Per contro, ci sono personaggi stracazzuti che mettono in mostra tutta la loro femminilità, arrivando a rasentare il ridicolo. Emblematica è Red Sonja: muscolozzi, asce, spada, scudo… e bikini armatura, per gli Endless! Bikini armatura! Una barbara! Sì, sono molto indignata perché questa cosa non ha né capo né coda, e neppure una vera logica. Ma certo, che importa? Continuiamo a cavalcare a pelle nuda su una sella di cuoio duro e gelido, questo sì che è sensato.
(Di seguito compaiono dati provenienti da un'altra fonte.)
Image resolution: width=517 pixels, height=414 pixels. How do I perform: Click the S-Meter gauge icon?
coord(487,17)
La verità, lo so bene, è che importa quello che si vuole fare, se si vuole giocare con coerenza, scrivere un libro con una logica anche nell’abbigliamento e non solo nell’ambientazione, o se ci si accontenta di prodotti più infantili, di un gioco più semplice e di rese apparentemente più ad impatto visivo, accettando di tralasciare certi dettagli (importanti, per gli Osservatori!). La verità è che in qualche misura le giocatrici stesse sono maschiliste e non perché nella vita non sappiano essere femminili, ma per tutti i problemi evidenziati sopra. E la società – diciamocelo – non fa molto per aiutare a ribaltare l’idea che generi come fantasy e fantascienza, e hobby come il videogioco o il gioco di ruolo, siano anche femminili. Voglio dire, mia madre ad un certo punto (quando ero una fragola un po’ più bianca) voleva buttarmi via tutti i libri di fantascienza: “Perché è roba da maschi e tu ti devi interessare di scarpe e vestiti!”… inutile dire che non la ho molto ascoltata.
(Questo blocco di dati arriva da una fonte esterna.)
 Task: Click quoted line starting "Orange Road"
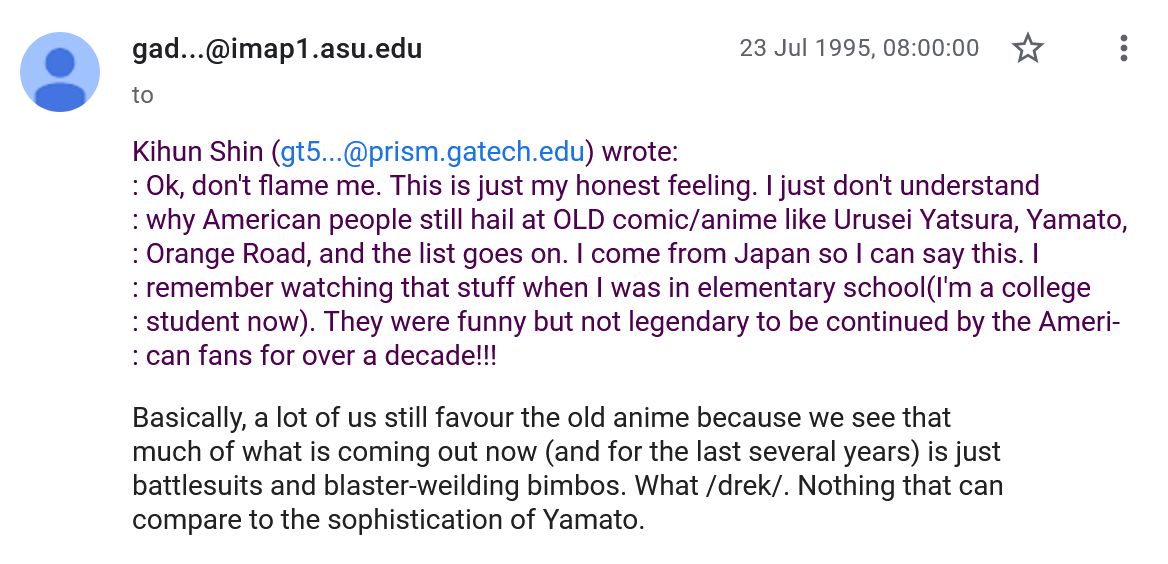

Le passioni sono passioni, le scelte di gioco dovrebbero prescindere dal genere, soprattutto perché il mondo ludico è finzione aliena ai problemi sociali, quindi dovrebbe esserci una vera equità. Sono sicura – lo vedo giornalmente nella land in cui gioco – che tanti problemi “sessisti” sono ormai stati superati , ma il problema è il substrato mentale con cui filtriamo inconsapevolmente tutto quello che viviamo. Cambiare questa cosa non sarà questione di anni, ma per fortuna l’apertura sempre maggiore dei generi e delle passioni tipicamente “maschili” all’universo femminile sta avendo un ruolo sempre più importante anche nelle scelte dei produttori. Perché alla fine, sono proprio queste le statistiche che contano: vendita di prodotti e indice di gradimento.
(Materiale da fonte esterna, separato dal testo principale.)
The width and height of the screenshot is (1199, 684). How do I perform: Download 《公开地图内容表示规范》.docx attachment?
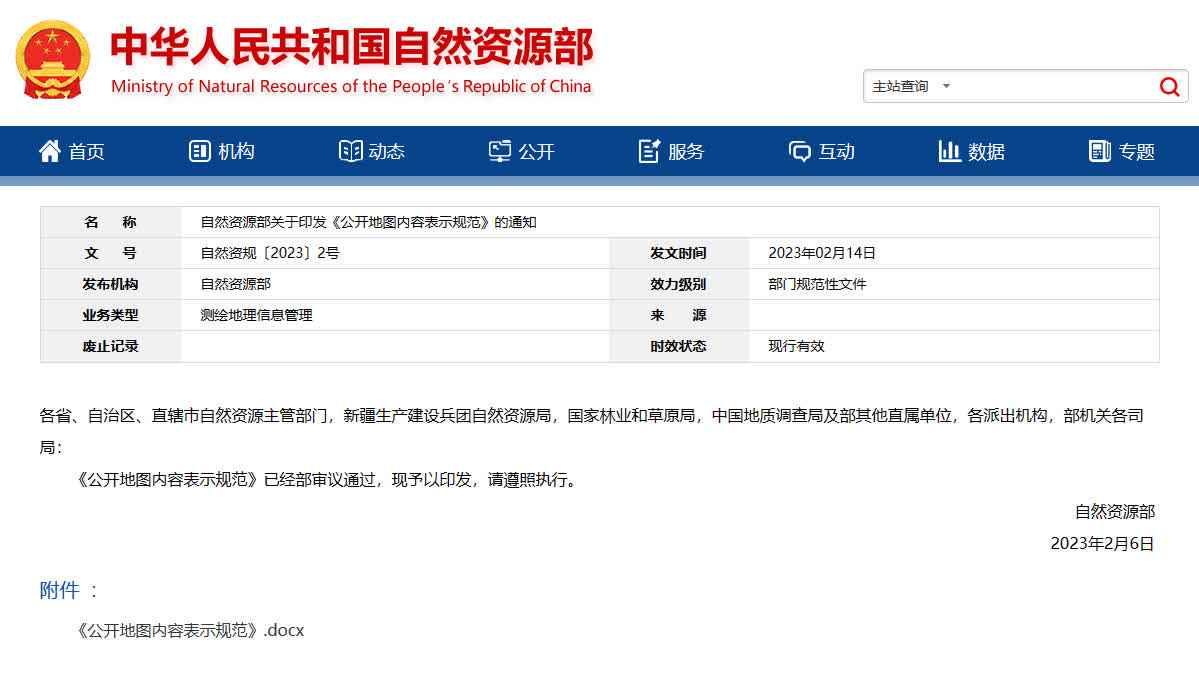pos(190,631)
PS per tutti: se avete esperienze diverse, vi prego, mettetemene a parte, perché questo argomento mi interessa molto e vorrei sentire cosa avete da dire.
PS per le giocatrici: fatevi sentire, ma soprattutto provate anche solo per scherzo a giocare un pg uomo: è tutta un’altra cosa. Non dimenticando, ovviamente, di essere sempre fantasiste.